**The exercise**
Copy out the rows verbatim, starting with the very first line and going on through the line that contains "(x=903, y=959)", with both of those lines included.

**Extracted records**
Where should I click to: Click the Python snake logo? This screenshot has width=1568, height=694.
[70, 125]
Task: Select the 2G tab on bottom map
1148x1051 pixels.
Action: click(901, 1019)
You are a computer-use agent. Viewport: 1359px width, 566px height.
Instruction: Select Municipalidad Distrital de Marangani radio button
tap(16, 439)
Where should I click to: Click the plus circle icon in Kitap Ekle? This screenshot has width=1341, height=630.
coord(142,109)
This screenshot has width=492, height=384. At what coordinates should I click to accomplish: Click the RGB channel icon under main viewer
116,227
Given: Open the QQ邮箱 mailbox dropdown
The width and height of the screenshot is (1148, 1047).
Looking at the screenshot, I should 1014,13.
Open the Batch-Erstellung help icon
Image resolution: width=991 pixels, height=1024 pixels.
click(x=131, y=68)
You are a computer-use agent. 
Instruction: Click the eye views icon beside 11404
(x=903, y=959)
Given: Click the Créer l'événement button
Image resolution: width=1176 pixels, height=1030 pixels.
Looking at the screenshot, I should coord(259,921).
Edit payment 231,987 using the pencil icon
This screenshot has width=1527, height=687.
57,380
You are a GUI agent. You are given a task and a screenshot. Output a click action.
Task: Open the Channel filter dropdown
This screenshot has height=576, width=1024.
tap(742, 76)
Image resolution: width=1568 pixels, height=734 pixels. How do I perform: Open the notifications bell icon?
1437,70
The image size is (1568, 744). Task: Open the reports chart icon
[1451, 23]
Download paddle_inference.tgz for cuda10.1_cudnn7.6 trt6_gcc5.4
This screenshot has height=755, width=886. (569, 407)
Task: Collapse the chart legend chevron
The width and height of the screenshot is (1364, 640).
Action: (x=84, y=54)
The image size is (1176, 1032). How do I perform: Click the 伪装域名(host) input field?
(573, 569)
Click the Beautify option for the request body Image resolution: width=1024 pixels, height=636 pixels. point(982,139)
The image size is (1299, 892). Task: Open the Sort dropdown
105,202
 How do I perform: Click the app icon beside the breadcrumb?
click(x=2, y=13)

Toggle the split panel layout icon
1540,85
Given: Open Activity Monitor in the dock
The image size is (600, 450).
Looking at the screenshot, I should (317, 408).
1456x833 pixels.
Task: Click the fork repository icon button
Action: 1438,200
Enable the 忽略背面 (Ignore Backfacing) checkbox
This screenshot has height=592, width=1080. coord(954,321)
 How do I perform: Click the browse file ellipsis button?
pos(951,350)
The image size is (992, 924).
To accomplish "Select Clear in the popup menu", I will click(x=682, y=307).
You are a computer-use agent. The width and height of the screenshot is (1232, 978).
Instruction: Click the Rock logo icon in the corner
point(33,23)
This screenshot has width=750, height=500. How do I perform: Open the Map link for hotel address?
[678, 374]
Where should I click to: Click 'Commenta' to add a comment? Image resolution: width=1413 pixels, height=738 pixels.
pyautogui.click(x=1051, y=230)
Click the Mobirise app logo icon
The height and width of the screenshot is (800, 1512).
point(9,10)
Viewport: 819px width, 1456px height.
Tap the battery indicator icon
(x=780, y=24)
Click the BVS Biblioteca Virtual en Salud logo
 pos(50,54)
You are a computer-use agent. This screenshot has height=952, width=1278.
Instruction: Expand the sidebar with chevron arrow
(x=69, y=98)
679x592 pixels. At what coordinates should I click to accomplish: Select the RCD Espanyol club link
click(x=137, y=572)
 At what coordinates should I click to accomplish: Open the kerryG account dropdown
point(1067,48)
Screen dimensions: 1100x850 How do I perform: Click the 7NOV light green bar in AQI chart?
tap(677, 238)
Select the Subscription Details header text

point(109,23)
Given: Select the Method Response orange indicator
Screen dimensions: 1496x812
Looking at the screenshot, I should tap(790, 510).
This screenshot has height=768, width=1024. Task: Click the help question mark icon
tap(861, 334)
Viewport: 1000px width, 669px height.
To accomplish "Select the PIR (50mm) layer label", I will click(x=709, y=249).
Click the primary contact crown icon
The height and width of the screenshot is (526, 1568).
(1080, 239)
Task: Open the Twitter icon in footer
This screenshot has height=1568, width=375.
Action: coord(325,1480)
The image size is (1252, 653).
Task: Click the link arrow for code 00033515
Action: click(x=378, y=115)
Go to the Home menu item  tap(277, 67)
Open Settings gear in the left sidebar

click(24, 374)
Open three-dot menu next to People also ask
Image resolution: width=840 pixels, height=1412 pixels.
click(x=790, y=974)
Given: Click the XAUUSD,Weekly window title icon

**Written reply**
Where should I click to: Click the Python snake logo? This screenshot has width=1568, height=694.
[70, 125]
Task: Select the 2G tab on bottom map
1148x1051 pixels.
Action: click(901, 1019)
You are a computer-use agent. Viewport: 1359px width, 566px height.
Instruction: Select Municipalidad Distrital de Marangani radio button
tap(16, 439)
Where should I click to: Click the plus circle icon in Kitap Ekle? This screenshot has width=1341, height=630.
coord(142,109)
This screenshot has width=492, height=384. At what coordinates should I click to accomplish: Click the RGB channel icon under main viewer
116,227
Given: Open the QQ邮箱 mailbox dropdown
The width and height of the screenshot is (1148, 1047).
Looking at the screenshot, I should 1014,13.
Open the Batch-Erstellung help icon
Image resolution: width=991 pixels, height=1024 pixels.
click(x=131, y=68)
You are a computer-use agent. 
Instruction: Click the eye views icon beside 11404
(x=903, y=959)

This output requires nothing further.